---- RECORD EXCERPTS

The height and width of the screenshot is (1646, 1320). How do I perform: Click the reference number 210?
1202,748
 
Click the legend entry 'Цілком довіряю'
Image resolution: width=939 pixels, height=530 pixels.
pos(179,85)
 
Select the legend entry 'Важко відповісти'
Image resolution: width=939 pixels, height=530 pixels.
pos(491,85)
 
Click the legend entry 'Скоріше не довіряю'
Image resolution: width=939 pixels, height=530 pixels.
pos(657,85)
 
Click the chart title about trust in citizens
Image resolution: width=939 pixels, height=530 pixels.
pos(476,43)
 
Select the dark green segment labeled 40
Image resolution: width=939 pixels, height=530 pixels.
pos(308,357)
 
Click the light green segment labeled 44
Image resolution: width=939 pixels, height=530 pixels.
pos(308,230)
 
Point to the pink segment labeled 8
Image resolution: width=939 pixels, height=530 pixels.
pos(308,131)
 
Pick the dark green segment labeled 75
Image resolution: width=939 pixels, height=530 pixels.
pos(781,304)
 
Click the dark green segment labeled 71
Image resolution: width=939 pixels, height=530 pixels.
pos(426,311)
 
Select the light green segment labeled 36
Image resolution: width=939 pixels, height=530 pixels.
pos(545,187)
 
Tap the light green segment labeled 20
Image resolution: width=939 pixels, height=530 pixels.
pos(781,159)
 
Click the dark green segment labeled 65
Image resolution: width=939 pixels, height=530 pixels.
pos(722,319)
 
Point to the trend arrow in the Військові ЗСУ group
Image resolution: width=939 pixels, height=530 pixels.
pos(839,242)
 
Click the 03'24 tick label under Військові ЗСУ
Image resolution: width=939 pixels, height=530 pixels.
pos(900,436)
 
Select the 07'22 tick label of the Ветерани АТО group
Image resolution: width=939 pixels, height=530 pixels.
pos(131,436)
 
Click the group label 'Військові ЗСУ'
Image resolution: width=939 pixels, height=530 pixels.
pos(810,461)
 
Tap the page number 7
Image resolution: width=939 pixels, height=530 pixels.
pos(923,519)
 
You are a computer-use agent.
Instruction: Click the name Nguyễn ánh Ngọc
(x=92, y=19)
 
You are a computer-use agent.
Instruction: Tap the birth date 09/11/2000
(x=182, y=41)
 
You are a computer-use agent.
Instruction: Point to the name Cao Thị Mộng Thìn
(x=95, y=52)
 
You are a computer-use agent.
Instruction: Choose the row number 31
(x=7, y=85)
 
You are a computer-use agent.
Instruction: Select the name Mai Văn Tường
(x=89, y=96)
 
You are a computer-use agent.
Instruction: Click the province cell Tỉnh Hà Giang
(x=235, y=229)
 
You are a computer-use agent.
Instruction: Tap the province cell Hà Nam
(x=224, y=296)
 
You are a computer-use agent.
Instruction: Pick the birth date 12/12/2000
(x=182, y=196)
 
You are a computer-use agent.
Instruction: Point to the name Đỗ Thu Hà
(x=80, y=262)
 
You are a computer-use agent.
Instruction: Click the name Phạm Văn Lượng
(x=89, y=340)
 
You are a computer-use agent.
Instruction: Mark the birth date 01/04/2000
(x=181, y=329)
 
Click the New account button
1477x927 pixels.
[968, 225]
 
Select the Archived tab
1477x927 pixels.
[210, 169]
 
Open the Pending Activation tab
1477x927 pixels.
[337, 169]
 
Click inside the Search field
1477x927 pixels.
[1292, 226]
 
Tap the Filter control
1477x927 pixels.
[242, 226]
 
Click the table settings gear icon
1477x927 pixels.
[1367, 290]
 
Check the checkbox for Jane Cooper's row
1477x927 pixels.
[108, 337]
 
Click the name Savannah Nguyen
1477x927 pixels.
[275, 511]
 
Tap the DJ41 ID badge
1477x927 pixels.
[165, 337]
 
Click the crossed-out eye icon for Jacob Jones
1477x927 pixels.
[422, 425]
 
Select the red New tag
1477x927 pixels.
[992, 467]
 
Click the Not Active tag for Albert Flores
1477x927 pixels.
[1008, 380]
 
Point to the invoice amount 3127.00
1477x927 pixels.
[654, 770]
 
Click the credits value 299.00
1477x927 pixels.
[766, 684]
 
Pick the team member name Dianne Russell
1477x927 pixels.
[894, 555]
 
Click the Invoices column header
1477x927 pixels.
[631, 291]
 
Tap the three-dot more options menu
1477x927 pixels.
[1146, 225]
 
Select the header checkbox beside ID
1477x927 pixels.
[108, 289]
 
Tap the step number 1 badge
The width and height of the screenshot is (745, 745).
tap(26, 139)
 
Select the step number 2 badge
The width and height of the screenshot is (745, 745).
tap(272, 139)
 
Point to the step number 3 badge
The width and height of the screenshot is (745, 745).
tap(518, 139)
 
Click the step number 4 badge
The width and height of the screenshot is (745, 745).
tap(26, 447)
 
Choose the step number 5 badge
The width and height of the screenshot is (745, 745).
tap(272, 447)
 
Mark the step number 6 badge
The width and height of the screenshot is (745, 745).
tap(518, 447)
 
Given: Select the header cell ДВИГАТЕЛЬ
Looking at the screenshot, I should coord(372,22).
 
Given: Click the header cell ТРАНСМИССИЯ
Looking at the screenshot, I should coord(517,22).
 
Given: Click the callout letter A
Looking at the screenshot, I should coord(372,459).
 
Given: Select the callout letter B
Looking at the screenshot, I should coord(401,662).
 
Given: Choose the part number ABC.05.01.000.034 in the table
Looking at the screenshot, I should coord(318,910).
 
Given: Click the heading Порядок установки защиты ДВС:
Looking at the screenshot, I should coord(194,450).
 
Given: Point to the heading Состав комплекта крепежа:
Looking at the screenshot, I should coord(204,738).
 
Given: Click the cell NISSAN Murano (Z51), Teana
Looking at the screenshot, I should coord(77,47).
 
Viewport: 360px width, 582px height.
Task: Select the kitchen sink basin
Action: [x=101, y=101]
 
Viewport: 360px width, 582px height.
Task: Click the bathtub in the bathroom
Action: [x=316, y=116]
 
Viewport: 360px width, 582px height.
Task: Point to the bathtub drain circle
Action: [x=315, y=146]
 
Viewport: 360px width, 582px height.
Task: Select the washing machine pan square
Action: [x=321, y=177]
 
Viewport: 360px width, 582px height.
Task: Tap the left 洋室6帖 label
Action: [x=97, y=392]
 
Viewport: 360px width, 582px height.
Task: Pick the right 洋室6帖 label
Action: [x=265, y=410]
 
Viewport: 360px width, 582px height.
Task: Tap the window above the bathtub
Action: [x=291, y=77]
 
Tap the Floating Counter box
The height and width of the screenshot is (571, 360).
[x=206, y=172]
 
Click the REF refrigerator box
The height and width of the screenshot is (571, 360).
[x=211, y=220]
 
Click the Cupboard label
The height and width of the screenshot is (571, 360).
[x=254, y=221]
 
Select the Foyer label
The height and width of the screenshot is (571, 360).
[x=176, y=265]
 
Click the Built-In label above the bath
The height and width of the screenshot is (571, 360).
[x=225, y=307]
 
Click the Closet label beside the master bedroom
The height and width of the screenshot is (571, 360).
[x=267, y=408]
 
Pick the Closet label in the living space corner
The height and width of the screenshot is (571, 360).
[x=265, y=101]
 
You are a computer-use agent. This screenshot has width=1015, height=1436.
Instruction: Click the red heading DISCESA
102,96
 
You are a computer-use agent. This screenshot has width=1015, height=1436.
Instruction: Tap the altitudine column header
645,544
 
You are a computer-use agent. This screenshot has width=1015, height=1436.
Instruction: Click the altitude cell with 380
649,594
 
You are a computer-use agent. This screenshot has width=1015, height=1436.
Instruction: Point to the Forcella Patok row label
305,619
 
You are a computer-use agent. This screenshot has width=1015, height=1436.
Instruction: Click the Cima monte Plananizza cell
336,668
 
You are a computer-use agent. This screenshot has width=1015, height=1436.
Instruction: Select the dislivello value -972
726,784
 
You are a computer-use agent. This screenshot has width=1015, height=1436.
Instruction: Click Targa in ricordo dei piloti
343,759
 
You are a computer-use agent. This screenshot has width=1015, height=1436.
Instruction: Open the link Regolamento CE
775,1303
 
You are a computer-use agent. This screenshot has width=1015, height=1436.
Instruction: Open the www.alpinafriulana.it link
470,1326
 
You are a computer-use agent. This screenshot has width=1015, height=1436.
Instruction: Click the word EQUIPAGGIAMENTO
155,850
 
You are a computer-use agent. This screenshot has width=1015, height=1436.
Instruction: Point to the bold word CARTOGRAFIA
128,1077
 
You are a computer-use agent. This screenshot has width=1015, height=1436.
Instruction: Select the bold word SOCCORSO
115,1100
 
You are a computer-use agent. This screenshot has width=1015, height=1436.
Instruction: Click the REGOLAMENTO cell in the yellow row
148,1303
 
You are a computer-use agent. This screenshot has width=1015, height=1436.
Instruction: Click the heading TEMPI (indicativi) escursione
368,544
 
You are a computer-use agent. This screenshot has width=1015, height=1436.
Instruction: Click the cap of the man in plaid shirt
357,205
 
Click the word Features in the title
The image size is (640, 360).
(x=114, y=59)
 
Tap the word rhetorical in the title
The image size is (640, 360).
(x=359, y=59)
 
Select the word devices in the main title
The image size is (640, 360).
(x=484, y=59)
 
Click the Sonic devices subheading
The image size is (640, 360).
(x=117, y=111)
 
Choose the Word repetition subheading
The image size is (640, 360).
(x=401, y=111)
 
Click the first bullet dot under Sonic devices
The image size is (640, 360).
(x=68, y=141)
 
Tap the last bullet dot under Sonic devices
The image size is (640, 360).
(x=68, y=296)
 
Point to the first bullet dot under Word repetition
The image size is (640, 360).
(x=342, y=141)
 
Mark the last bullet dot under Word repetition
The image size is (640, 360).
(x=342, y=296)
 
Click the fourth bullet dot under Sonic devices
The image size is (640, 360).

--------

PROBLEM DESCRIPTION >> Pull out each line in the entries above that contains the string "name", and list those lines.

SOLUTION TO THIS TASK >>
Instruction: Click the name Nguyễn ánh Ngọc
Instruction: Point to the name Cao Thị Mộng Thìn
Instruction: Select the name Mai Văn Tường
Instruction: Point to the name Đỗ Thu Hà
Instruction: Click the name Phạm Văn Lượng
Click the name Savannah Nguyen
Pick the team member name Dianne Russell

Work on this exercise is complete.